Now that title may well turn out to be a word I have invented. The condition I certainly have not and I am struggling between regret that I am still living in the last century and delight that one of us, at least, is keeping up with old traditions. It is risible that an old lady has to make as much effort to 'learn' the C21st as a reluctant student of, say, Mandarin. I still write thank-you letters. One of my friends, contemporary minus nine years, said, without rancour, that an email was more immediate. Ah, yes, but you can't stand it on the mantlepiece or file it under 'miscellaneous' in your overwought filing system. What about love letters? Do they just turn up on Facebook and Twitter? Not that I have access to either. The Guru thought it was appropriate Luddism to bar me from those two modern communication systems. But what to do with the pink ribbon in which they should be tied?

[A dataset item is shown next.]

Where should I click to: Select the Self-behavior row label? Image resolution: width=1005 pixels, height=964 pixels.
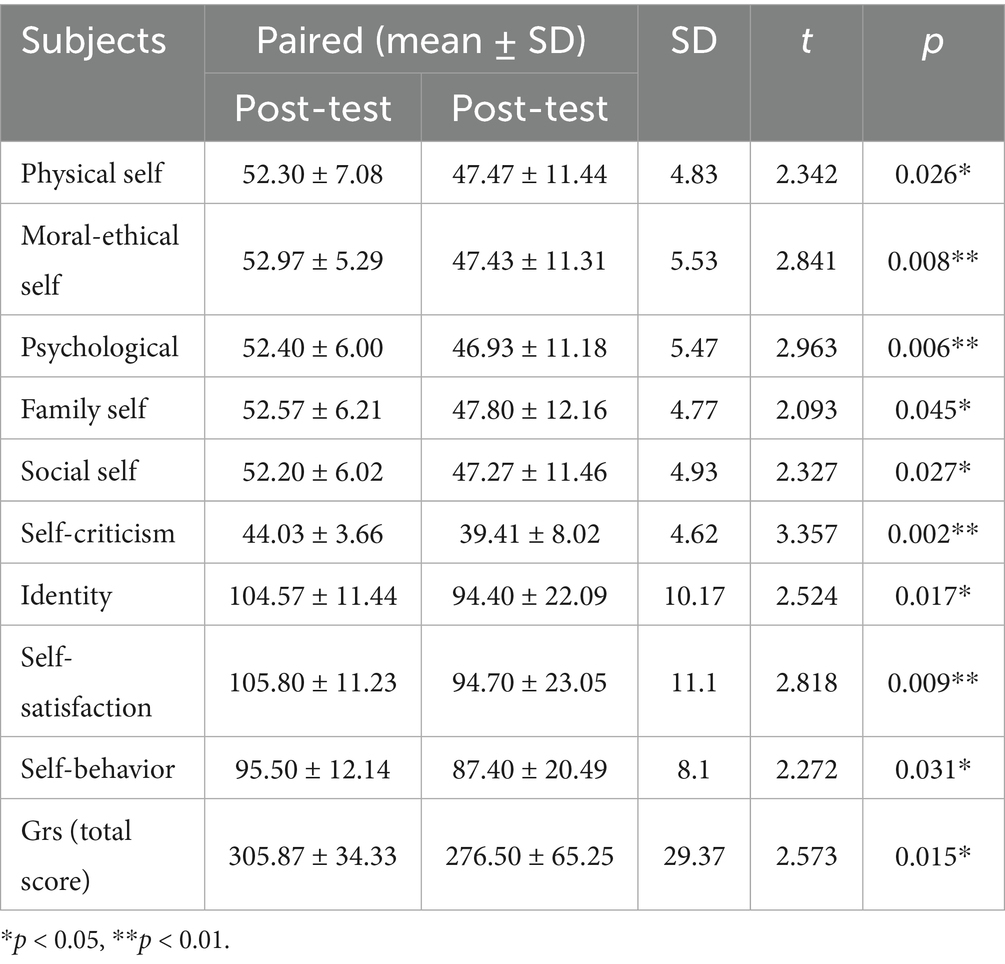98,768
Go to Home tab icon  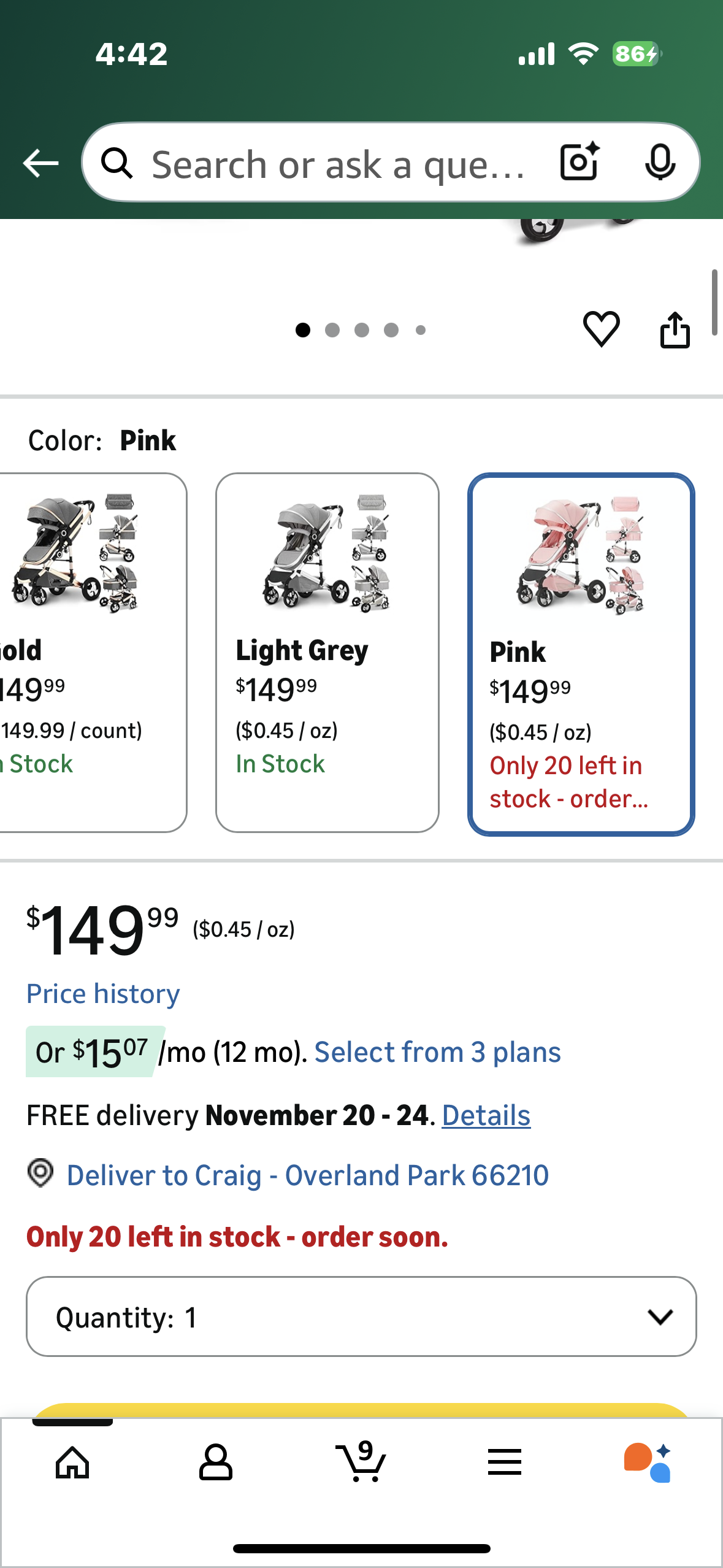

Leave it for the cat to play with, I suppose.  Surely conveyance of condolence has to be by letter. One would imagine that the bereaved are a long way from bothering to open their electronic mail at such a heart- rending moment. On the other hand, a round robin of text messages conveyed the news of a recent demise - not, I hasten to say - originated by the family but a hodge podge of friends and colleagues.

Someone close to me has emailed a request for some printing, the material having been sent in an attachment. The Guru assumes it is a pose. That I pretend not to know how to deal with attachments so that laziness may prevail under the guise of ignorance. I do suspect there is an element of unconscious manipulation in my attitude but if you had asked me to print off some attached music for you, you'd be very suspicious if you received only half the score. Fortunately, I remember how to read music so I am fairly confident I got it all. My whole email system has been terrorising me. It keeps telling me my session has ended. No, it hasn't and why is it making those strictures now when it has been co-operating well enough for the last umpteen years. I watched a TV advertisement last evening which promised I could turn my heating on and off  on an Underground train by phone. My washing machine could be commanded thus, too. Oh dear: I can just about use my mobile phone as a landline to call and receive calls. I have been known to send the occasional text,  not always to the intended recipient but appearing under 'sent messages' in due course. Another person close to me won't even attempt to text but will read the ones received and then telephone if a response is required. I lack C21st mores. I don't use my mobile phone at dinner, or anytime, with friemds. Much out-of-home food is beyond me since I can't eat chillie. (Can I even spell it?) I am stuck when I am addressed on the 'phone by my first name and have taken to announcing myself as Mrs. Mountford to obviate the possibility. This is  not a snobbish or pedantic reaction but an emotional one: my inner world is jolted by the use of my first name by a total stranger. First names, for me, are like 'thou' in the languages that use the second person singular. Still, when all is said and done, a rose by any other name....Prynhawn da   P.S. Is there a C21st  way to keep the cat off the table?